One of the major annoyances when working with impy interactively, is that one cannot create several instances of most models without spawning processes. My plan for impy is to make it part of the API that a model is always started in a separate process. This solves a lot of issues.

Here, creating a model spawns a new process, and the user never notices. It is an implementation detail. Finally, the model acts like a normal Python class.

m1 = EposLHC()  # starts process 1 which initializes an independent instance of EposLHC
m2 = EposLHC()  # starts process 2 which initializes another independent instance
for event in m1(kin1, 10):
   ...
for event in m2(kin2, 10):
   ...

MCRun.__call__ communicates with the process and runs the event generation in the other process.
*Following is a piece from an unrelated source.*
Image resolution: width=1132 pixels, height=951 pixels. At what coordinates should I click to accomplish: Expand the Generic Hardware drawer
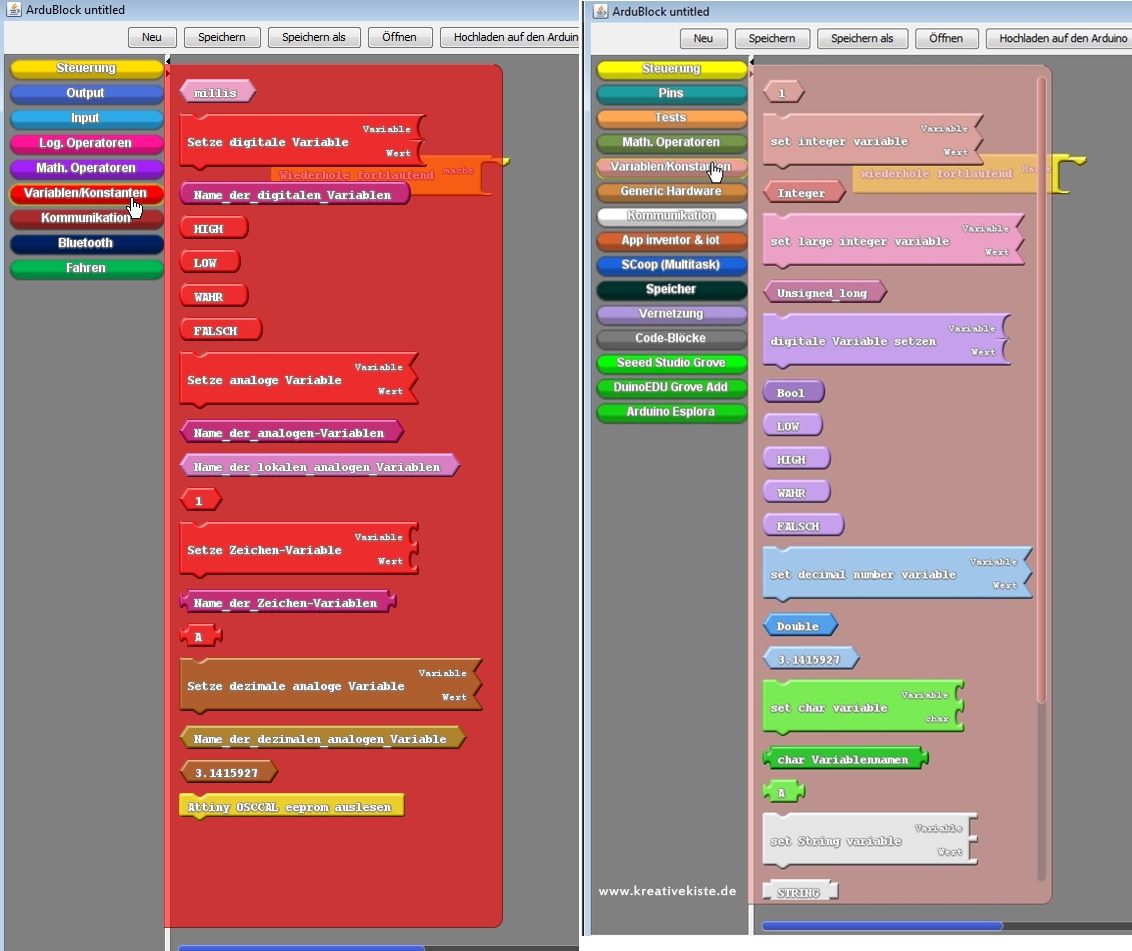671,191
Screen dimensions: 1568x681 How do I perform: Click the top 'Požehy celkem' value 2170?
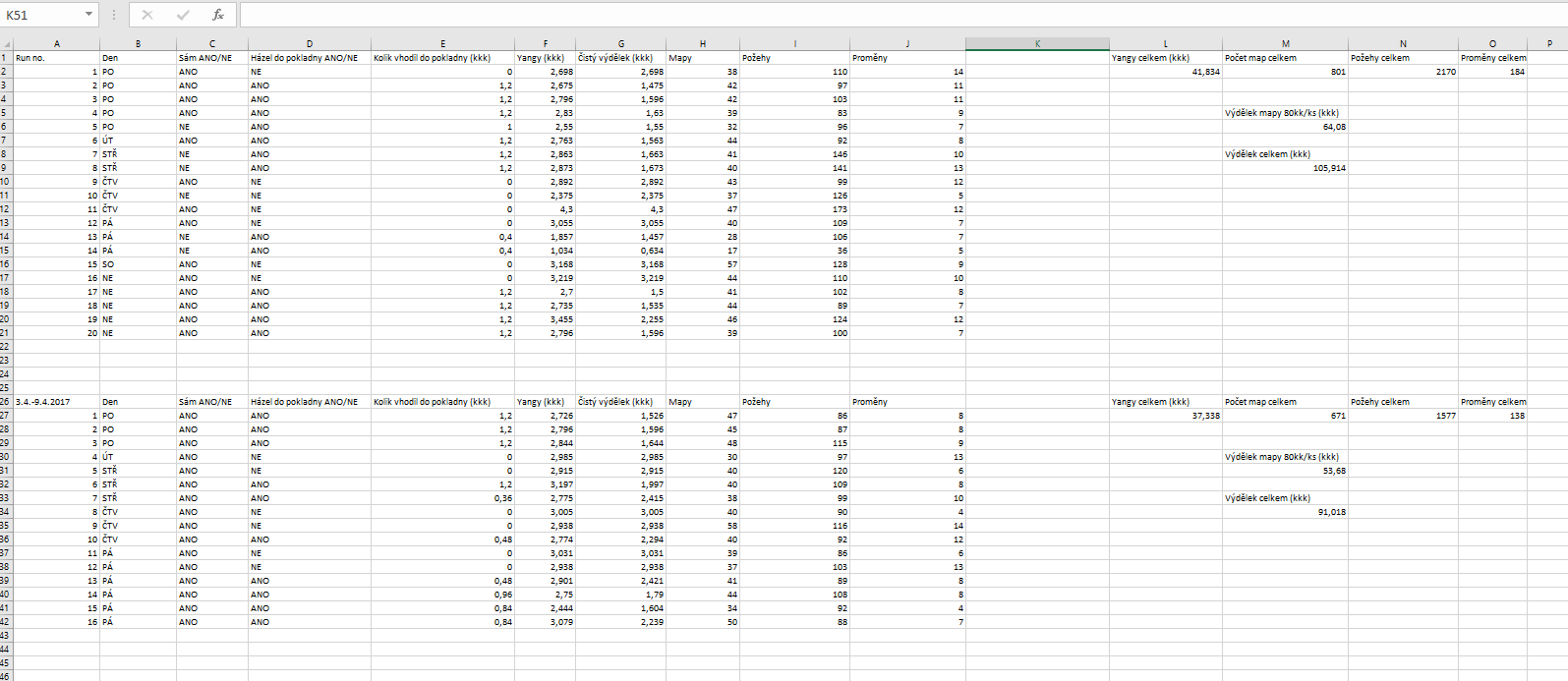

A caveat of this approach is that there are overheads in process communication which may slow impy down, and we want to avoid that (speed is something we care about). I assume that basic interprocess process communication (sending input data to the other process, waiting for its output) has a negligible impact for most models, but I have to see. For SIBYLL, which is incredibly fast, it may be noticable.

The main overhead of pickling and unpickling an event object can be avoided by using shared memory. Shared memory allows two processes to read/write to the same section of memory, so that data can be transferred without any overhead.

Implementing this requires some changes to EventData, which will be allocated in shared memory, and the models, because they need to write to EventData allocated in Python instead of their own Fortran buffers wrapped by MCEvent. Most models call a Fortran routine anyway to copy data from their internal buffers into a HepEvt like buffer. This should be replaced by new routines that copy the data into the EventData object instead. This can probably be implemented with Numba, if the original buffers are readable from Python, requiring no new Fortran code.

Since we run the models in another process, we may even be able to solve the issue that most models produce way too much output, since we should be able to redirect stdout of the other process into some buffers that we control from the main thread.